Но сейчас Аспасия увлеклась, глядишь, еще немножко, и весь нектар любви достанется ему одному; как справедливый человек, вернее — справедливый любовник, Перикл этого допустить не мог. Легкими целенаправленными прикосновениями он предложил ей встать на четвереньки. Сейчас, когда он заметно огрузнел, эта поза нравилась ему больше других — и удобна, и возникает странное ощущение, что он некто вроде кентавра. Наверное, потому, что они с Аспасией сливались, срастались, соединялись в одно нераздельное целое.
Аспасия откликнулась его желанию. Красота ее ягодиц привычно ослепила его. И лилейно-белой вспышкой в полутьме спальни — ночь за окном уже выдыхалась, и, конечно же, безупречной гармонией линий, будто позаимствованной у полной медового сока груши — единственного земного плода, который наверняка стоял перед глазами божественного демиурга, когда он сотворял женщину. А потом уже сами эллины придали пленительные очертания женской фигуры амфорам. Не оттого ли, что женщина, как и амфора, сосуд с хмельным, как вино, напитком?
В третий раз за ночь Перикл и Аспасия напоминали кентавра. Ритмика любви, казалось, не оставляла ни малейшего простора мысли. Это было не так. По крайней мере, Перикл умел совмещать то и другое. «Преимущество Аспасии в том, что, будучи моей женой, она продолжает оставаться моей любовницей, — думал сейчас он. — Обычно Гименей со временем остужает пыл тех, кого соединил своими узами. Но над этой милетянкой он не властен».

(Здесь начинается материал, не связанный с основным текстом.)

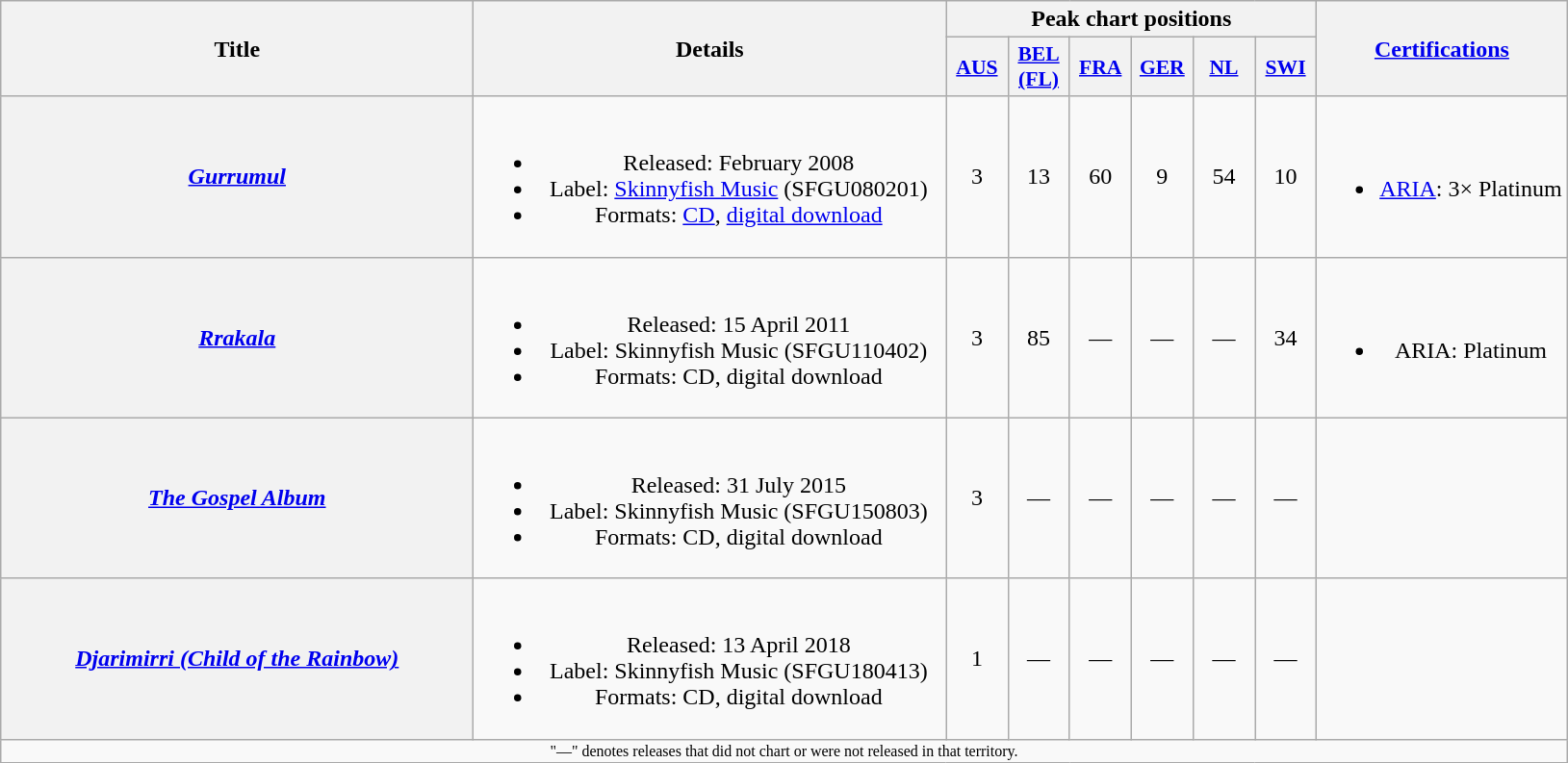
The Gospel Album [237, 499]
13 [1039, 177]
Gurrumul [237, 177]
Released: February 2008Label: Skinnyfish Music (SFGU080201)Formats: CD, digital download [710, 177]
BEL (FL) [1039, 67]
GER [1162, 67]
34 [1286, 337]
Rrakala [237, 337]
Released: 15 April 2011Label: Skinnyfish Music (SFGU110402)Formats: CD, digital download [710, 337]
Released: 31 July 2015Label: Skinnyfish Music (SFGU150803)Formats: CD, digital download [710, 499]
10 [1286, 177]
Certifications [1442, 48]
ARIA: 3× Platinum [1442, 177]
SWI [1286, 67]
AUS [977, 67]
"—" denotes releases that did not chart or were not released in that territory. [784, 751]
85 [1039, 337]
Peak chart positions [1132, 19]
NL [1223, 67]
54 [1223, 177]
FRA [1100, 67]
Released: 13 April 2018Label: Skinnyfish Music (SFGU180413)Formats: CD, digital download [710, 658]
60 [1100, 177]
1 [977, 658]
Details [710, 48]
9 [1162, 177]
Title [237, 48]
Djarimirri (Child of the Rainbow) [237, 658]
ARIA: Platinum [1442, 337]
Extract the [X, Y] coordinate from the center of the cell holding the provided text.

Перикл не торопился. Он хотел исподволь приблизить Аспасию к той точке, за которой наступает полное, блаженное изнеможение. Сладкая пустота, охватывающая тело и душу. Он умел это делать. Может, потому, что тоже обладал выучкой, совершенно противоположной той, которой располагала эта изумительная женщина; эта его выучка пришла не сама по себе, а благодаря постоянному самоконтролю — если во время публичных выступлений с его уст срывалось хоть одно необдуманное слово, он считал свою речь неудачной. Значит, именно в этот момент боги отворачивались от него, хотя он всегда просил, чтобы они охранили его от горячности, более приличествующей юноше, нежели зрелому государственному мужу. Без ложной скромности — первому среди равных вождю афинского демоса. Вождей или поводырей никогда не бывает много — впереди находится кто-то один. Периклу было неважно, к кому он обращает свое слово — к народному собранию-экклесии, которое всегда напоминало ему море — из спокойного и безмятежного оно вмиг могло стать злым и непокорным, «совету пятисот» или остальным девяти стратегам, главное — это слово должно быть взвешенным и точным, ибо лишь после него появляется золотое, поистине мудрое решение. А взывать к страстям, будоражить людей — все равно что бросать клок горящей пакли в выжженную летним зноем траву.